August 10th, 2017
Fifty five OTOC and community leaders attended the final summer training session about organizing where Paul Turner taught about the most fundamental tool of organizing–the individual meeting.
This workshop focused on how engage others in individual meetings in order to develop effective public relationships. If you want to build strong working relationships with people, learn how to do good individual meetings.
To learn more about individual meetings, click on these links:
Individual Meeting Chapter from Roots for Radicals
Individual Meetings and Cycle of Organizing
Ernesto Cortez teaching about individual meetings
Leaders watched Paul conduct an individual meeting with Greta Carlson, the new Lutheran Volunteer Corp intern with Institute for Public Leadership.
Kevin Graham of First United Methodist challenged all those present to do at least 3 individual meeting by November 13 when OTOC will hold a Delegates Assembly.
August 10th, 2017
Five leaders of the OTOC Housing and Neighborhood Revitalization Team testified Tuesday night in favor of $1.1 Million for demolition of condemned structures in the 2018 City Budget. They also issued two challenges to the Mayor and Council.
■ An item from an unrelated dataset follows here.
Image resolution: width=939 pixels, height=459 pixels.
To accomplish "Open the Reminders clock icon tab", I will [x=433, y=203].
In 2011, the City was spending only $240,000/year on demolition and had a backlog of 800 condemned properties. Since 2013, OTOC has successfully advocated that the City spend $1 Million each year for demolition until the backlog is eliminated. The current backlog of 175 structures could be eliminated by 2020 since the Land Bank will contribute an additional $500,000 this year for a total of $1.6 Million in 2018 for demolition. OTOC advocated for creation of the Land Bank in 2014-15 and stays involved in giving them regular feedback about priorities.
OTOC leaders issue New Challenges
Even when our forward-thinking city initiatives are in place, the process as it is now is moving too slowly,” said Charles Gould of OTOC. OWH, August 9, 2017
OTOC leaders also challenged the City to:(1) more quickly register properties qualifying for the Vacant and Abandoned Property Registry; and (2) use the registry fees to secure abandoned buildings so they don’t deteriorate as quickly. OTOC advocated for creation of the Registry in 2015 and Charlie Gould noted that waiting 4 years for properties to go to foreclosure for unpaid taxes is too to long. Instead, he advocated that the City foreclose for unpaid Registry fees within two years or sooner so the property can be rehabilitated instead of demolished.
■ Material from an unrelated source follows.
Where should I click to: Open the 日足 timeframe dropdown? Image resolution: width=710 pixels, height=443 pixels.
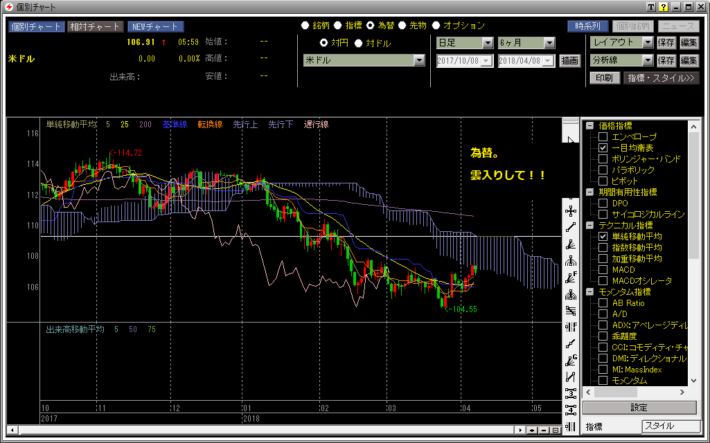(x=487, y=44)
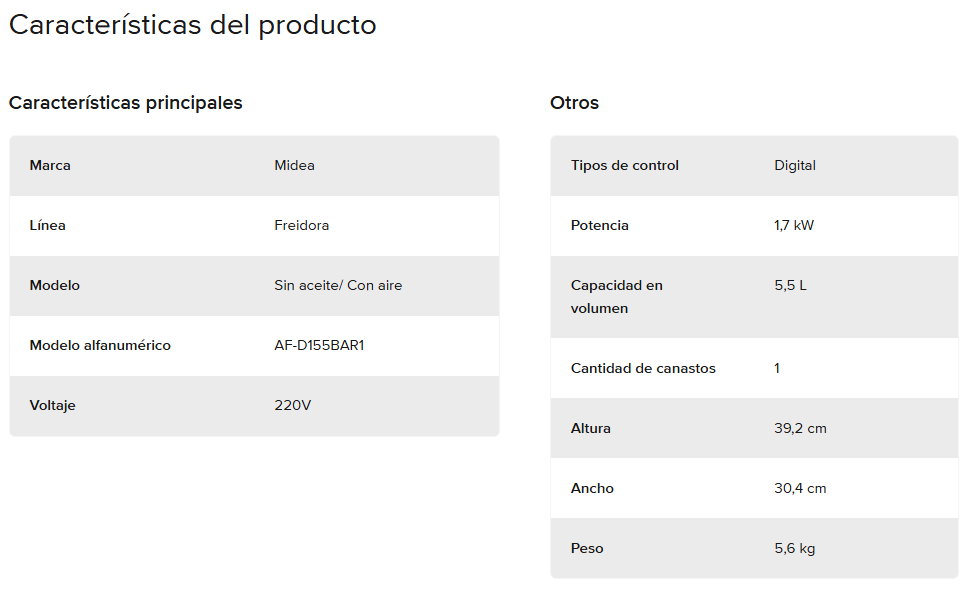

Creighton Center for Service & Justice student intern Paul Romero presented data demonstrating the “Demolition Pipeline” of neglected homes in Omaha. Karen McElroy and Dave McLeod both reminded the City Council members that neglected rental properties are a large part of the problem in the eastern part of Omaha. On May 1, in front of 350 OTOC delegates, 6 of the current City Council members agreed to work with OTOC leaders over the next year to improve the regulation of substandard rental housing. Institute for Public Leadership (IPL)is helping OTOC leaders learn more about strategies that have worked in Council Bluffs, LaVista and other cities.
June 26th, 2017
Institute for Public Leadership partnered with OTOC to hold 5 great events at Urban Abbey during July. The events included both celebrations of our culture though song and stories, a workshop on writing letters to the editor and safe rental housing, and discussion of a provocative new book.
Friday, July 14: Kyle Knapp played a delightful blend of folk, rock and pop on his acoustic guitar to 35 OTOC leaders and fans. Kyle told stories and shared classic folk songs and some of his own compositions. Come see Kyle again a future OTOC and IPL events.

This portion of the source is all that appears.